Microsoft Stops Outsourcing Intelligence

For years the question about Microsoft’s AI strategy was where OpenAI ended and Microsoft began. The answer at Build 2026 is sharper than it has been: MAI-Thinking-1 and MAI-Code-1-Flash are frontier models built from scratch by Microsoft, trained on commercially licensed data, with no distillation from any third-party model — OpenAI included.

Microsoft is careful to frame this as an enterprise differentiator: customers who need clean data provenance for compliance or IP reasons can now use Microsoft models and know exactly what they trained on. That is a real selling point in regulated industries where “we used someone else’s proprietary training mix” is a legal exposure. But framing aside, what they’ve shipped is two capable models that sit outside the OpenAI supply chain.

MAI-Thinking-1

MAI-Thinking-1 is a reasoning model with a sparse Mixture of Experts architecture: around 35 billion active parameters out of approximately one trillion total. The 256K token context window is wide enough to process full codebases or long legal documents in a single pass. Benchmarks show 97.0% on AIME 2025 and 94.5% on AIME 2026 — solidly in the range of current frontier reasoning models. Microsoft also claims it matches Claude Opus 4.6 on SWE-Bench Pro and was preferred over Claude Sonnet 4.6 in blind side-by-side evaluations run by their testing partner Surge.

The AIME numbers are self-reported and haven’t been independently reproduced yet, so the usual caveat applies. The MoE architecture at this scale — 35B active from ~1T total — is a design that lets Microsoft run a large model while spending compute only on the active slice per token. That’s the same basic approach as Mixtral, but at a scale where the tradeoffs (routing overhead, expert load balancing, cross-expert communication) are harder to get right. The fact that it’s shipping rather than being announced as research is the meaningful signal.

The model is in private preview through Microsoft Foundry, supports function calling and the Chat Completions API, and is positioned for enterprise customers with complex multi-step reasoning requirements.

MAI-Code-1-Flash

The more technically unusual of the two is MAI-Code-1-Flash. Most coding models are trained on code data and then evaluated against coding benchmarks. MAI-Code-1-Flash was trained directly with GitHub Copilot’s production harnesses — the same scaffolding that Copilot uses in real developer workflows, including multi-turn interactions, repository context, tool calls, and the specific failure modes that come up in live use rather than benchmarks.

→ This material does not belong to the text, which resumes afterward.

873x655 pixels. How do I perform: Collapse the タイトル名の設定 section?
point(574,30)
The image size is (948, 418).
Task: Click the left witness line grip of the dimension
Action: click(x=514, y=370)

The practical effect is a model that learns what “being good at Copilot” actually means rather than what maximizes SWE-Bench scores. It scored 51.2% on SWE-Bench Pro versus 35.2% for Claude Haiku 4.5, a 16-point gap — but that’s almost a secondary point. The more important claim is that it uses up to 60% fewer tokens to solve the same problems through what Microsoft calls adaptive thinking: short responses for simple requests, more extended reasoning for complex ones, without requiring the user to choose a mode.

Adaptive solution length is a real issue for coding assistants. Models that reason extensively for every completion waste latency and context; models that skip reasoning on hard problems produce worse results. Getting the routing right at inference time rather than at model selection time is the better place to solve it, and the production-harness training approach is a plausible way to learn when a problem is worth thinking about.

MAI-Code-1-Flash is rolling out now to GitHub Copilot Free, Pro, Pro+, and Max tiers in VS Code, as both a selectable model and an option in the auto-routing picker.

What This Actually Means

Neither model is open-weight. MAI-Thinking-1 is private preview via API; MAI-Code-1-Flash is accessible only through Copilot. But the fact that Microsoft built these at all changes the relationship dynamic with OpenAI significantly. When your primary AI supplier is also a competitor for developer tools and enterprise contracts, having your own models in the portfolio is leverage, not just diversification.

The other thing worth watching is the data provenance angle. As AI-generated training data becomes harder to distinguish from human-written data, “we know exactly where our training data came from and it’s all commercially licensed” is a statement that most model providers can’t make cleanly. Microsoft is betting that this matters enough to enterprise buyers to be worth leading with. The models will have to prove themselves in production, but the infrastructure argument for why to use them is clearer than it’s been for any Microsoft-first AI product.